Ruangan beraroma obat-obatan itu dipenuhi dengan aroma wangi bunga melati. Di atas ranjang, Ayah Amar terbaring lemah, wajahnya pucat pasi. Keringat dingin membasahi keningnya. Di sampingnya, Ibu Ayu setia mengusap keringat sang suami dengan lembut.
Di sekeliling ranjang, keluarga Ustadz Abdullah berkumpul. Ustadz Azmi, adik Rayyan, duduk termenung, raut wajahnya tampak muram.
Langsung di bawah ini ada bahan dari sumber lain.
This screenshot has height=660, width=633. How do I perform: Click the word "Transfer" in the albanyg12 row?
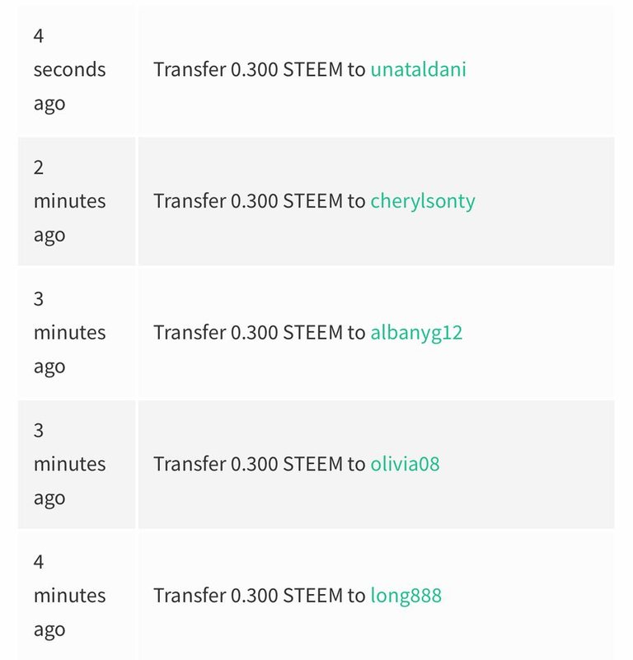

Aisyah, kakaknya Nazira, mengusap air mata yang menetes pelan dari sudut matanya.
Nazira, dengan wajah polosnya, sibuk menggoda sang kakak.
“Ciye, yang mau nikah,” canda Nazira, suaranya berbisik namun ceria.
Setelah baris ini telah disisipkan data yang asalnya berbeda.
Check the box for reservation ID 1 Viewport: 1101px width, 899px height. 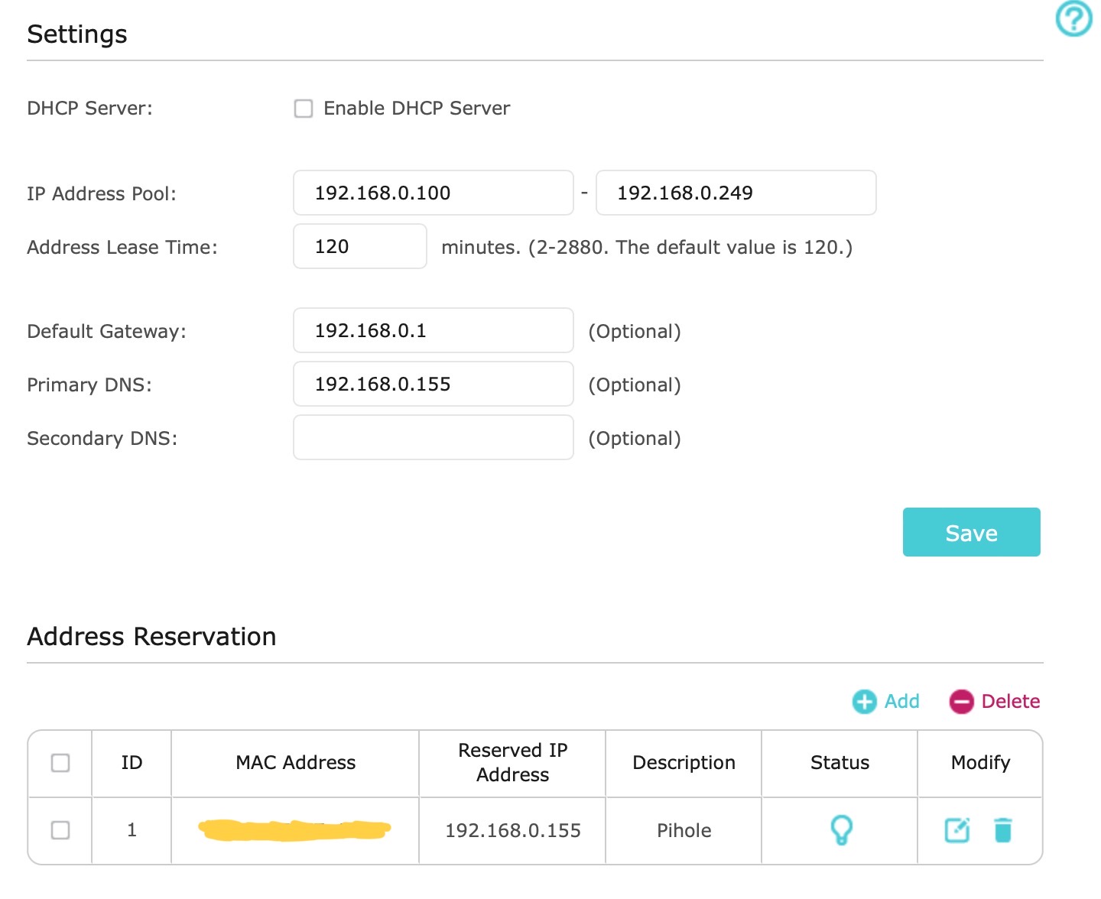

“Apa sih, Dek!” jawab Aisyah sambil mencubit pelan hidung Nazira di balik cadar.
“Hehe, Nazira di tinggal sendirian dong kalau Kakak Ais menikah,” ucap Nazira dengan nada polos.
Aisyah hanya menggeleng. “Iya, Kakak akan meninggalkan gadis nakal kaya kamu.”
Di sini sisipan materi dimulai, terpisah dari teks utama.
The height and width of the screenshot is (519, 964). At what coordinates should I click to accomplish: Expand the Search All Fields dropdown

Tatapan Nazira beradu dengan tatapan Ustadz Rayyan. Jantungnya berdebar kencang. Pandangan Rayyan tajam, penuh wibawa, dan...entah mengapa Nazira merasa ada sesuatu yang menarik di balik tatapan itu.
“Dih, tumben diem itu anak ya bu,” seru Aisyah.
“Iya sayang, dia paling heboh,” jawab Ibu Ayu.
Nazira menundukkan kepalanya, tak berani menatap Rayyan lagi. Ia merasa malu dan canggung.
Suasana hening sesaat, lalu dipecahkan oleh suara Ustadz Azmi yang mendadak menggelegar di ruangan.
“Maaf, Abi. Azmi tidak bisa menikahi Aisyah sekarang.”
Semua orang terkejut. Ibu Ayu langsung mengenggam tangan Aisyah, sedangkan Aisyah menunduk menahan tangis.
“Kenapa? Apa ada masalah yang Abi tidak ketahui?” tanya Abi Abdullah, ayah Azmi, dengan nada cemas.
Rayyan menggeleng. “Tidak, Abi. Azmi tak enak hati karena harus mendahului Abang Rayyan menikah.”
“Aku tidak apa-apa, Azmi,” jawab Rayyan, suaranya tenang namun tegas.
“Tapi aku sudah memutuskan hal ini. Aku menghormati Abang,” ucap Azmi.
“Baiklah, kalau begitu saya juga akan menikah,” ujar Rayyan tiba-tiba. Semua orang semakin terkejut.
“Apa kamu sudah punya calon, Rayyan?” tanya Abi Abdullah.
Rayyan menggeleng. “Rayyan akan menikah adiknya Ustadzah Aisyah kalau di izinkan, Abi.”
Hening seketika. Nazira, gadis berusia tujuh belas tahun, yang ingin menyaksikan akad sang kakak, terkejut.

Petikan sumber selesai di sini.